• What the exercise asks: Only the lines with the string "computer" are needed; return each of them from the entries below.

Data excerpts:
..............................
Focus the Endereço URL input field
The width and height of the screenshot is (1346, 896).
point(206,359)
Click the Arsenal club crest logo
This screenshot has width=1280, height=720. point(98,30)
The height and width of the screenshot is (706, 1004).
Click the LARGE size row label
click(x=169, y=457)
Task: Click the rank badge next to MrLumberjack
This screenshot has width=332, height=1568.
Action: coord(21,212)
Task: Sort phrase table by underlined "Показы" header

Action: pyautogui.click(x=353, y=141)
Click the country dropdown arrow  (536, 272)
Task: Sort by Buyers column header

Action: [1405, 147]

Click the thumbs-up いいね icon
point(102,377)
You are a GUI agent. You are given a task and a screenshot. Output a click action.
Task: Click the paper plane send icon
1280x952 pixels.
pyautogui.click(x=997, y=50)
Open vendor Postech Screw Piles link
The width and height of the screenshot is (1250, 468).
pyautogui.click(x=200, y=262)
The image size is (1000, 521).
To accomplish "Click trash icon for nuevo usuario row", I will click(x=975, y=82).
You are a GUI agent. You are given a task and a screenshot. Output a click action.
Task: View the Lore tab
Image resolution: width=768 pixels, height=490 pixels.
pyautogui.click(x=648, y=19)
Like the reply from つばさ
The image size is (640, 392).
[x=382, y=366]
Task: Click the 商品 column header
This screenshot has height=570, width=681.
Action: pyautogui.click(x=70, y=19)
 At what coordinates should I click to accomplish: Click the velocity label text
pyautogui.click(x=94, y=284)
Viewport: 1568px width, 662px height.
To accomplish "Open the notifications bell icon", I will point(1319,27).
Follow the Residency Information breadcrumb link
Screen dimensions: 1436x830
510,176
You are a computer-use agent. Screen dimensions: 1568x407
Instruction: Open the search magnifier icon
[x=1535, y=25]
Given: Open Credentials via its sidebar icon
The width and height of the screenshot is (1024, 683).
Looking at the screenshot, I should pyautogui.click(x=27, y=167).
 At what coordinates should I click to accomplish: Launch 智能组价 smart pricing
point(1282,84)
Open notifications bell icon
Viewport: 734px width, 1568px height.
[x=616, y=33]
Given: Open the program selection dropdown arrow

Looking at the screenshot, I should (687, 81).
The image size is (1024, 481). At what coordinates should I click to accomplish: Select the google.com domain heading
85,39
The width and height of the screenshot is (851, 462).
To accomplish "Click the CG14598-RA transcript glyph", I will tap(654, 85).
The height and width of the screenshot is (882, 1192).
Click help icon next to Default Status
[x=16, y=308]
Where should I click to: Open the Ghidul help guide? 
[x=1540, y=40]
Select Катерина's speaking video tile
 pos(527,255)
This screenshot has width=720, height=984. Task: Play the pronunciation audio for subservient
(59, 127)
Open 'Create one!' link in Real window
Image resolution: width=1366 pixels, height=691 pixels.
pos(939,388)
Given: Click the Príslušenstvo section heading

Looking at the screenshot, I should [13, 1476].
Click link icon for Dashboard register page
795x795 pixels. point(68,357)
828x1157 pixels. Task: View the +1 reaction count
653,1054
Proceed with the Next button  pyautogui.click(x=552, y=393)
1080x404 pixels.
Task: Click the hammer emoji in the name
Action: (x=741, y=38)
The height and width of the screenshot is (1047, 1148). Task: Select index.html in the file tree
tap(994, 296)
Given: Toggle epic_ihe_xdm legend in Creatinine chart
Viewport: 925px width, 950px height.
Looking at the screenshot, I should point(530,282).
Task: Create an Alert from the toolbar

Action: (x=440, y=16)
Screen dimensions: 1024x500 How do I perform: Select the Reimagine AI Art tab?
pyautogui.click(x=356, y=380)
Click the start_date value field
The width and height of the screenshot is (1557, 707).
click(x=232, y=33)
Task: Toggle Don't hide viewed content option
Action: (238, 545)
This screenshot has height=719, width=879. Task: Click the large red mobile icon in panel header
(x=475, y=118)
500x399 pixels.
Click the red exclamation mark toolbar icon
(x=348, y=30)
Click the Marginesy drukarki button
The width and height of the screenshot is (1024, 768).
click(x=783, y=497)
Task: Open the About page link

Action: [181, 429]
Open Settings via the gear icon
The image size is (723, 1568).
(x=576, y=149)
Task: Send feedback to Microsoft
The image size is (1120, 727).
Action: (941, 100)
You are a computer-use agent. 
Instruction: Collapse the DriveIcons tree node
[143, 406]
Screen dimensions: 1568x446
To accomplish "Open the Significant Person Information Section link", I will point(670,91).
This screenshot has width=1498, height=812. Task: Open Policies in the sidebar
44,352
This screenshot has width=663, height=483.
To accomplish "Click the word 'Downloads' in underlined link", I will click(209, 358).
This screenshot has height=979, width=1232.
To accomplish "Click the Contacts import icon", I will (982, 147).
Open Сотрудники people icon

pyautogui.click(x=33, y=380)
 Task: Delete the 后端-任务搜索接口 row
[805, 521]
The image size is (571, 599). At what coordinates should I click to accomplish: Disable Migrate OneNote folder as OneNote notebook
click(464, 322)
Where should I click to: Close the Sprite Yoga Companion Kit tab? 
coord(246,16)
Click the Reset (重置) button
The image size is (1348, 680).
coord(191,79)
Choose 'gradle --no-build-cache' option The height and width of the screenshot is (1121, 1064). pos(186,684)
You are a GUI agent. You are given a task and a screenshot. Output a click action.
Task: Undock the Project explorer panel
..............................
• Reply to the exercise:
You are a computer-use agent. Screen dimensions: 1568x407
You are a computer-use agent. 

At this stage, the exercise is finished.